# SOURCE PASSAGE:
----------

In April 2012 I went to a place that completely blew my mind and is still ranking no.1 as the most incredible place I’ve ever been.
Jack’s Camp is a safari settlement situated on the edge of the Makgadikgadi Salt Pan in the Kalahari desert, in Botswana, Africa.
A relic of one of the world’s largest super-lakes, roughly the size of switzerland, the Makgadikgadi dried up thousands of years ago as a result of the continued shifting of the earth’s crust. When the lake was formed, some five to seven million years ago, its shores were the setting for the transition from ape to man. The location of the cradle of man.
Fast forward to the 1960’s; While on a trapping expedition in the Makgadikgadi Pans, Jack Bousfield, a legendary crocodile hunter and safari specialist (in the Guinness book of record noted for most crocodiles kill by one man, a stagering 53,000), stumbled upon this location.
In 1992 Jack’s life came to a tragic end; On a routine flight with his son Ralph, on the hunt for new safari locations, a steering cable snapped and the tiny cessna plane crashed into the bush below. Ralph was so burnt trying to save his fatally injured farther from the wreckage, that he spend two years in the hospital in a protective pressure suit. Everything but his face was burnt. His upper body and feet so damage that he can never expose them to the sun again or go without shoes.

----------

# Stored records:
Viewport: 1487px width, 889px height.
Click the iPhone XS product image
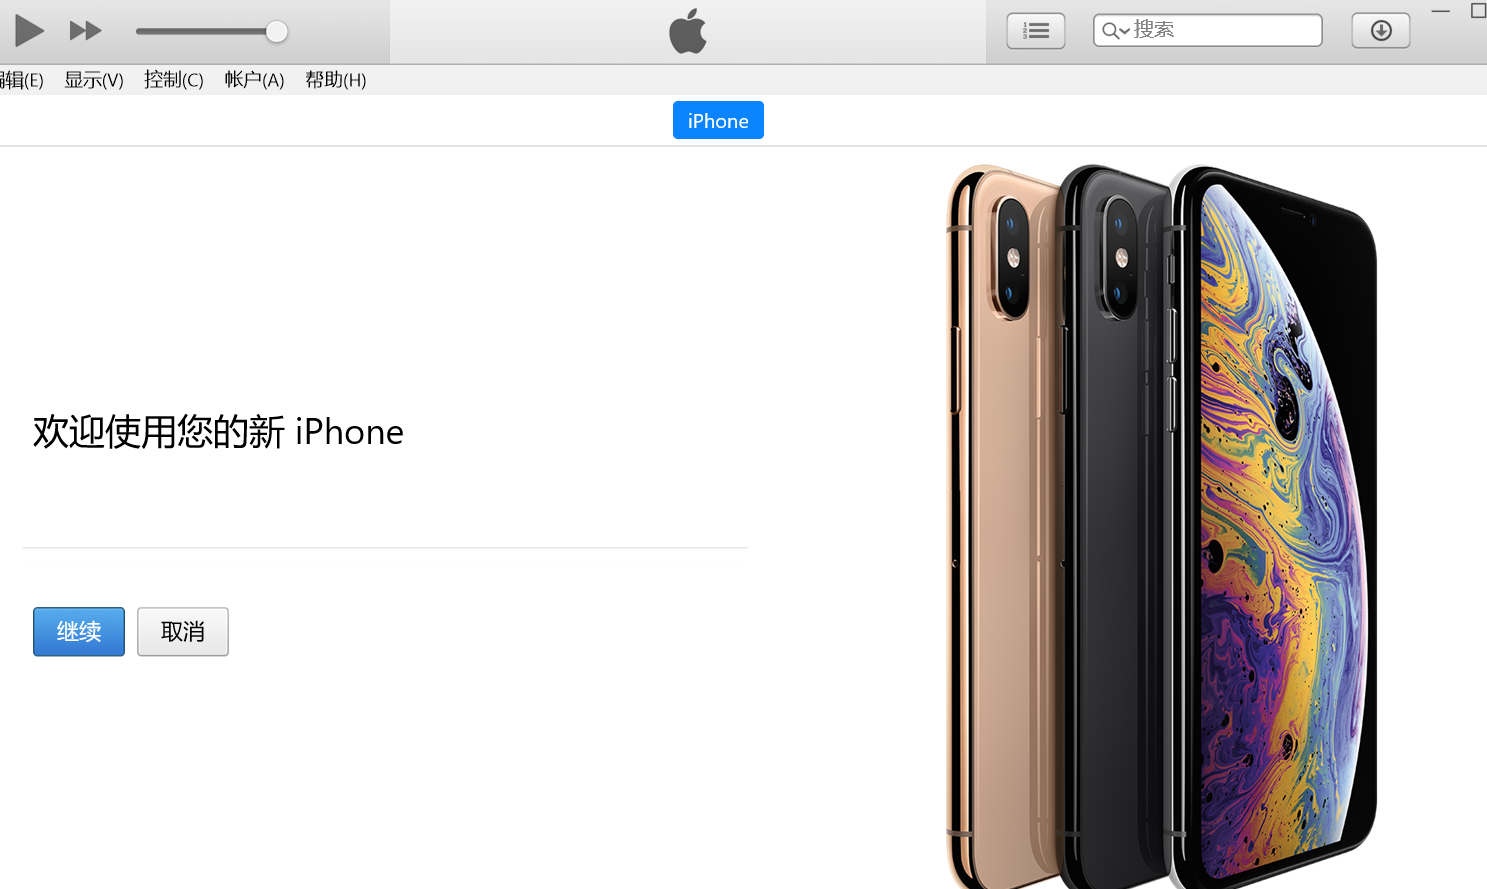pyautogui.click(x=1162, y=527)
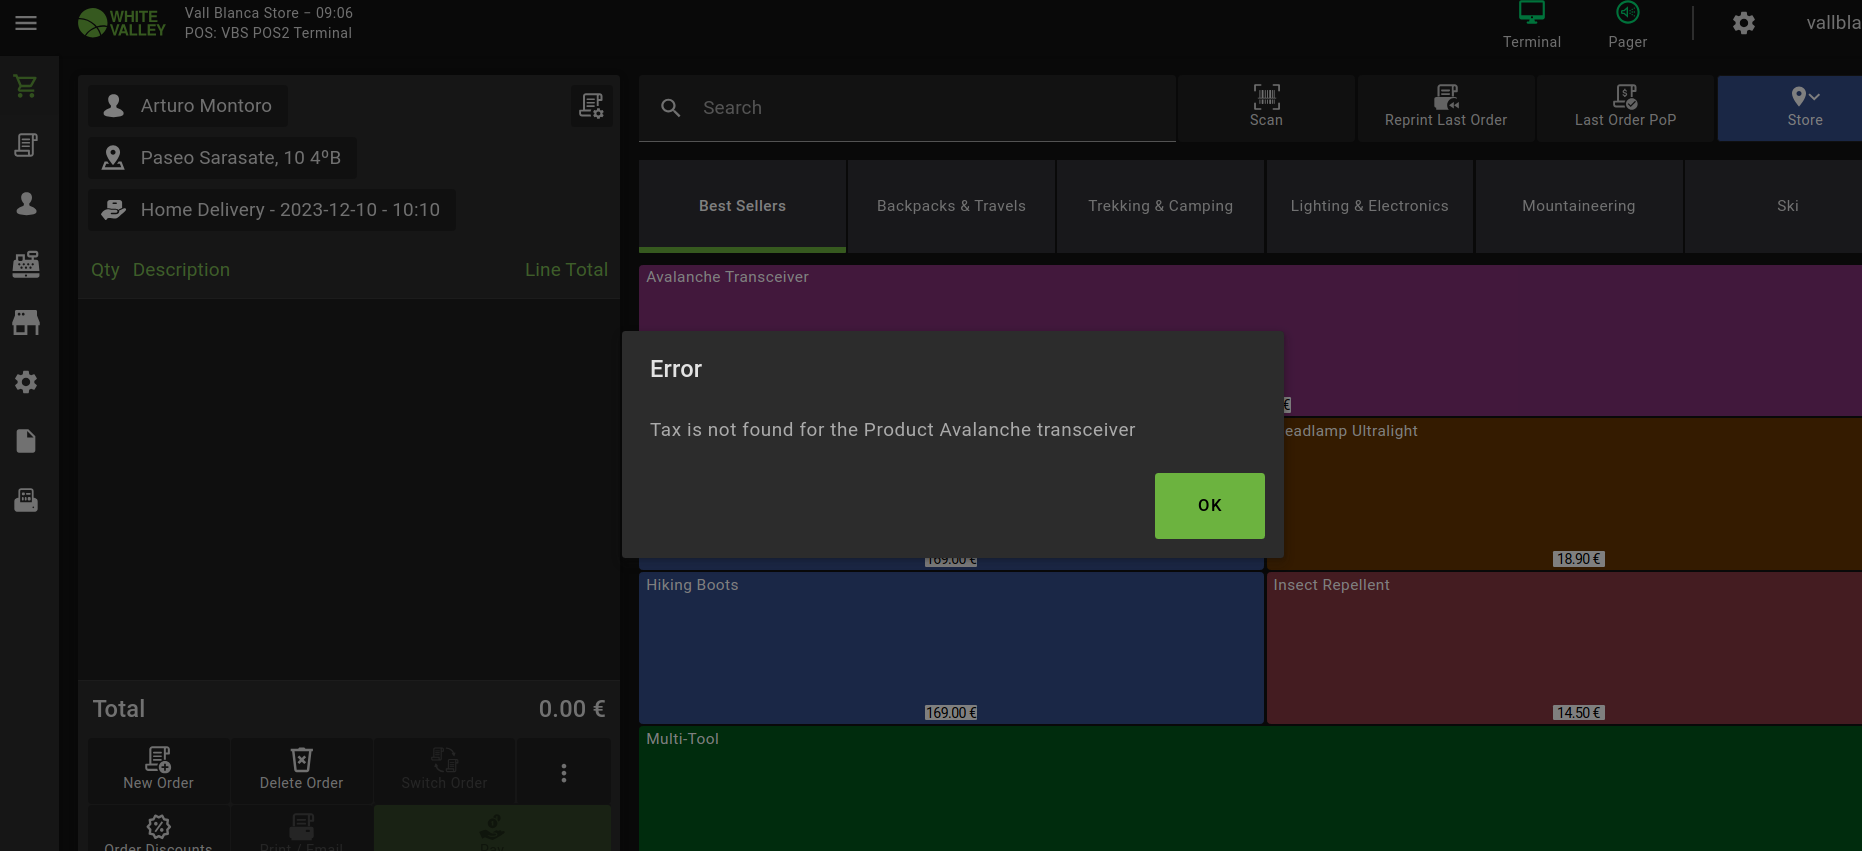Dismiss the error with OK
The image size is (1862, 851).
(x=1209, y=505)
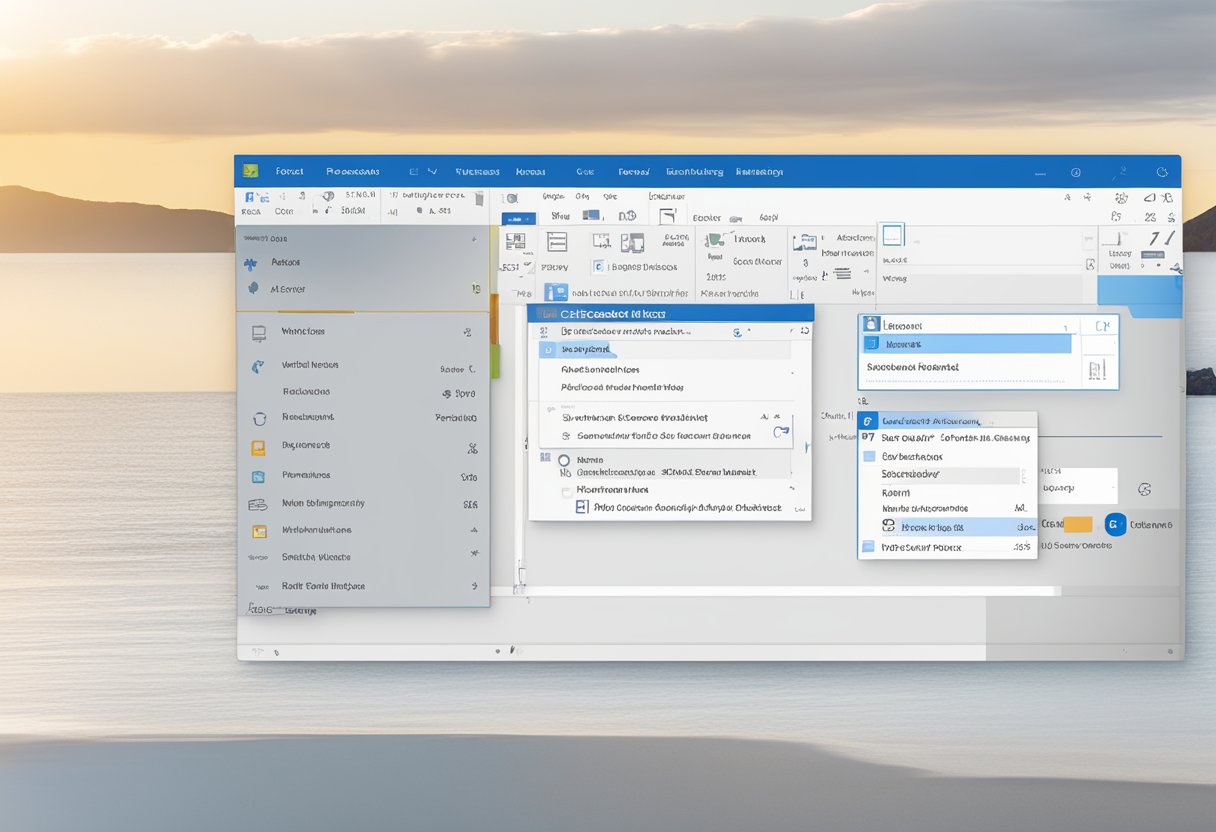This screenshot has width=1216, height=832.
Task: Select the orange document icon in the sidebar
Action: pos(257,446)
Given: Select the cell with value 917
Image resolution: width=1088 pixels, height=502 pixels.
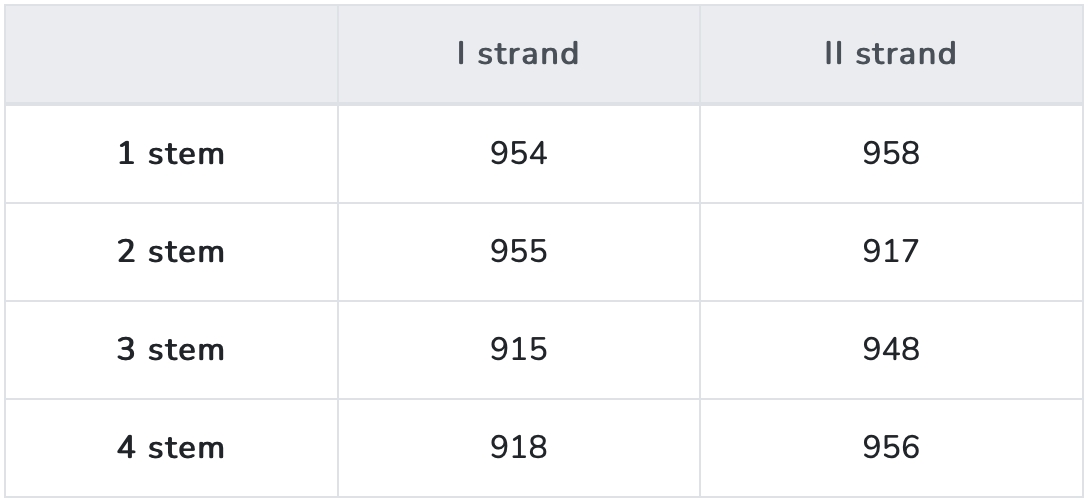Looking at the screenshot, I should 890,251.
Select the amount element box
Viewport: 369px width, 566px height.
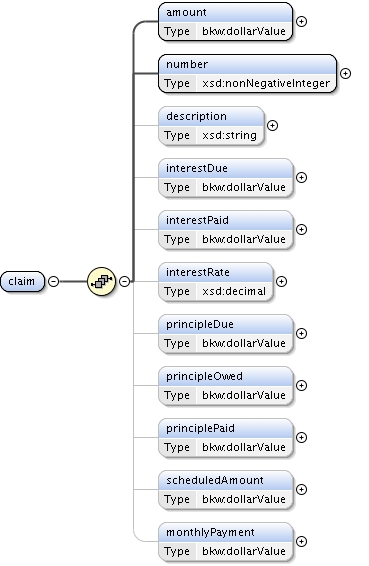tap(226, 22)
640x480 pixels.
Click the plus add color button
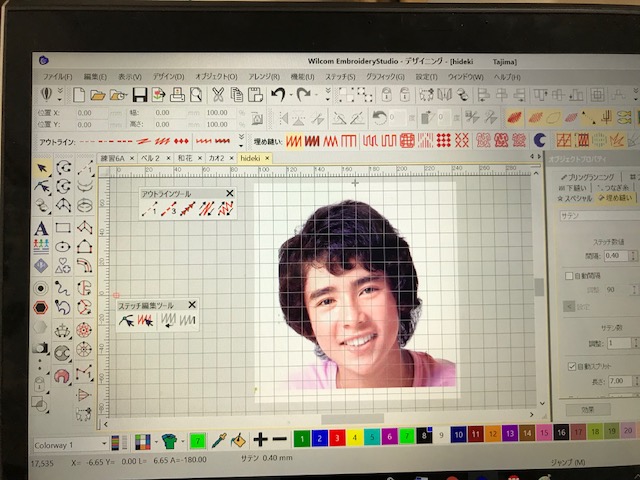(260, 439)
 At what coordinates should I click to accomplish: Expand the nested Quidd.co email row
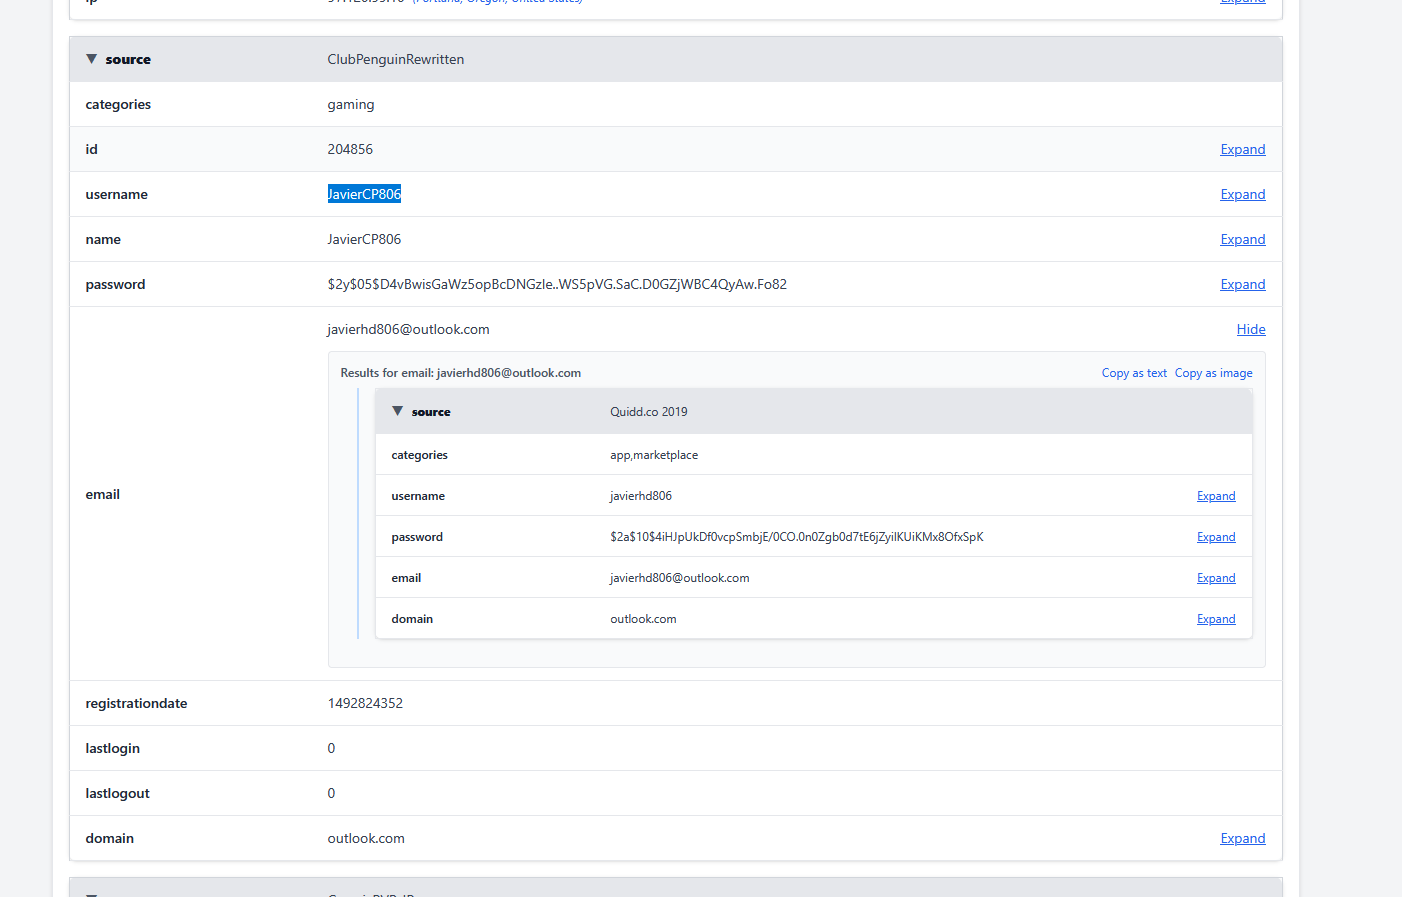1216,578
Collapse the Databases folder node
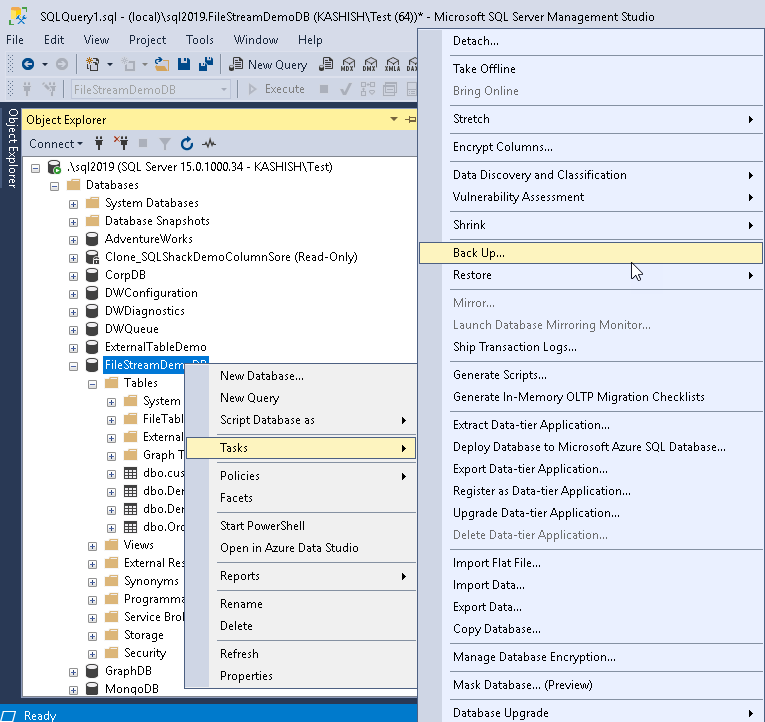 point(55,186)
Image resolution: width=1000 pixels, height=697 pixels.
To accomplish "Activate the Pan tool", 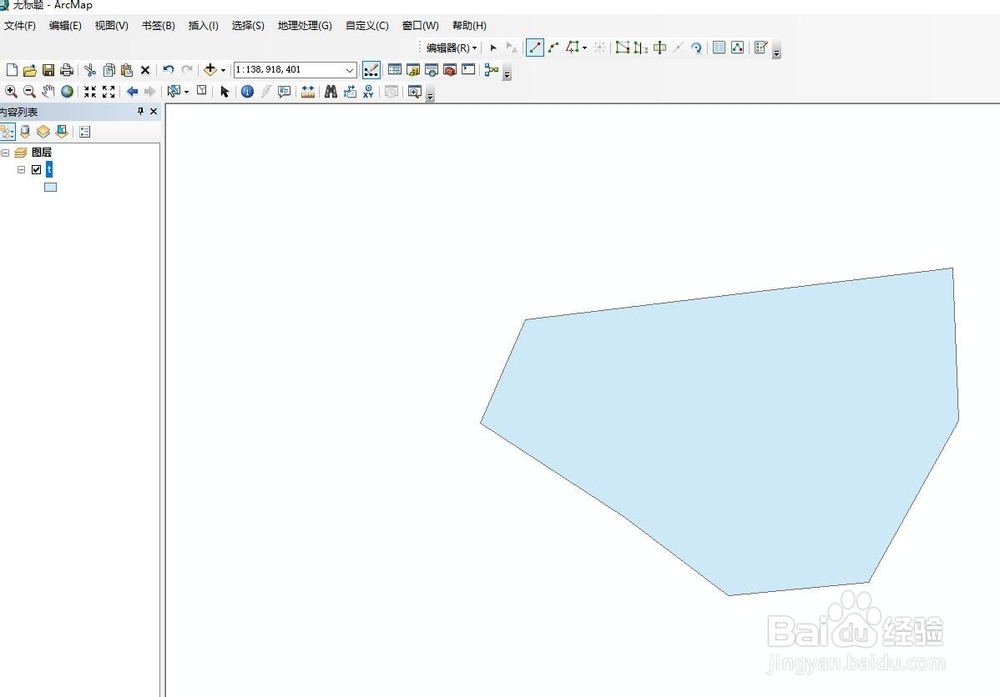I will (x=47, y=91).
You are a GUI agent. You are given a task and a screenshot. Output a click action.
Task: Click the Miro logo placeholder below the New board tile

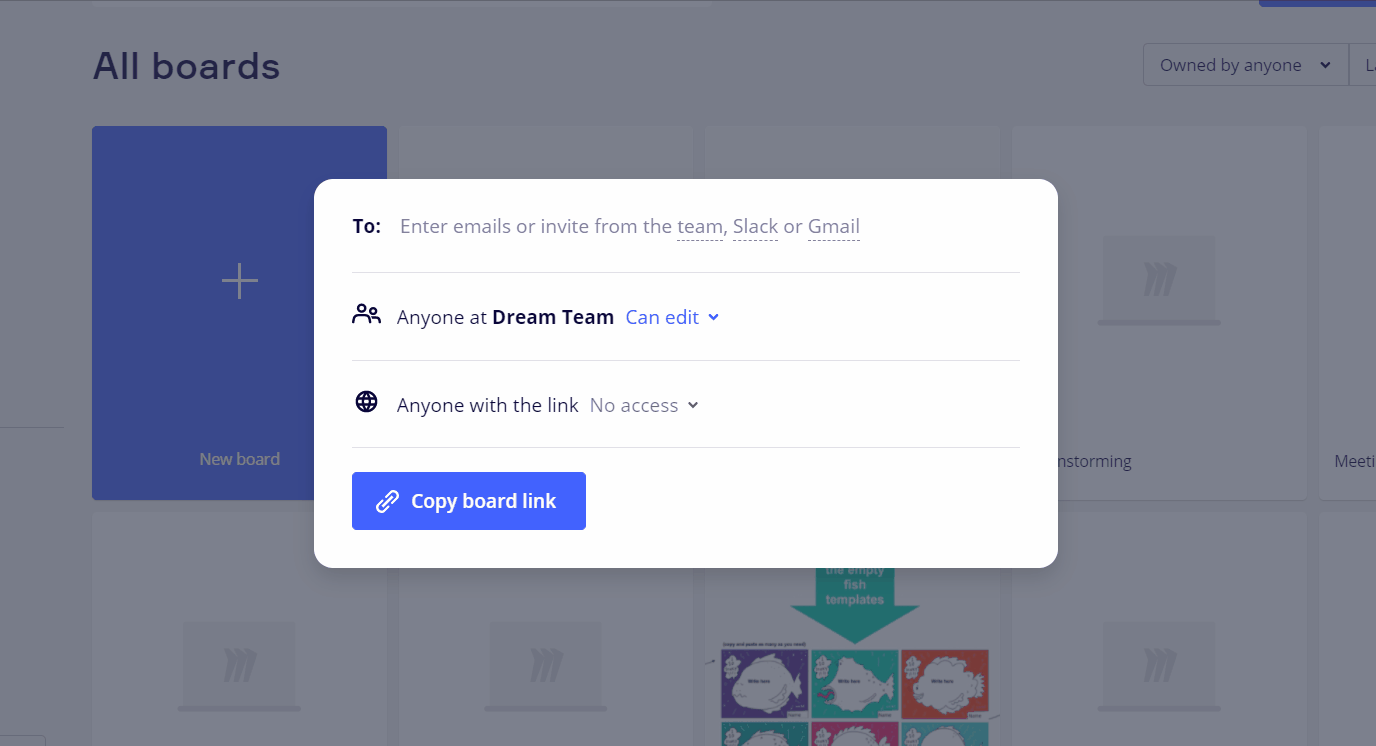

----------

# EXERCISE TASKS:
A. Decide whether each statement below agrees with the Jack's Camp passage, answering yes or no and quoting the words of the passage that settle it: (i) Jack's Camp sits on the edge of the Makgadikgadi Salt Pan in Botswana; (ii) the Makgadikgadi lake was formed about ten million years ago; (iii) Jack Bousfield came upon the location during a trapping expedition.
B. Write the next part of the Jack's Camp passage, starting right after its final sentence.

# TASK RESPONSES:
A.
(i) Yes: "Jack’s Camp is a safari settlement situated on the edge of the Makgadikgadi Salt Pan in the Kalahari desert, in Botswana, Africa."
(ii) No: "When the lake was formed, some five to seven million years ago"
(iii) Yes: "While on a trapping expedition in the Makgadikgadi Pans, Jack Bousfield, a legendary crocodile hunter and safari specialist (in the Guinness book of record noted for most crocodiles kill by one man, a stagering 53,000), stumbled upon this location."

B.
As a homage to the vision of his farther, Ralph, and his partner Catherine established Uncharted Africa Safari Co, with Jack’s Camp as the first settlement, styled in the traditional East African 1940’s style.
Ralph was our guide for the duration of the stay; An encyclopedia of information and knowledge. From early childhood, he was surrounded by Zu/’hoasi Bushmen, speaking their complicated click-based language, and learning from them how to hunt. An ethnographer who regularly talks at Harvard, he is sort of the real life Indiana Jones, but not hunting treasure, only knowledge of the ancient world of the bushmen and the flora and fauna that surounds him.
The choice of location for the camp is nothing short of Epic; The mind bending contrast between the palm-tree covered oasis with the luxurious Moroccan tents and the violently desolate Makgadikgadi salt pan, leaves your mind wondering and your heart pounding. The fact that you can travel across the pans at great speed for hours and still arrive nowhere, only underlines the pans immensity. There is nothing out there. Absolutely nothing. As Ralph describes; “One of the only places in the world where the silence is so complete, you can hear the blood circulating through your ears.”
The camp it self is a explorers dream come true; Cabinets filled with bones and skulls from extinct species of animals, old maps showing migration routes, paraphernalia from Zulu wars and all situated in the most beautiful Moroccan tents with Mahogany tables and chairs. One could presume that a Dr.Livingstone would stop by for a afternoon cup of earl grey.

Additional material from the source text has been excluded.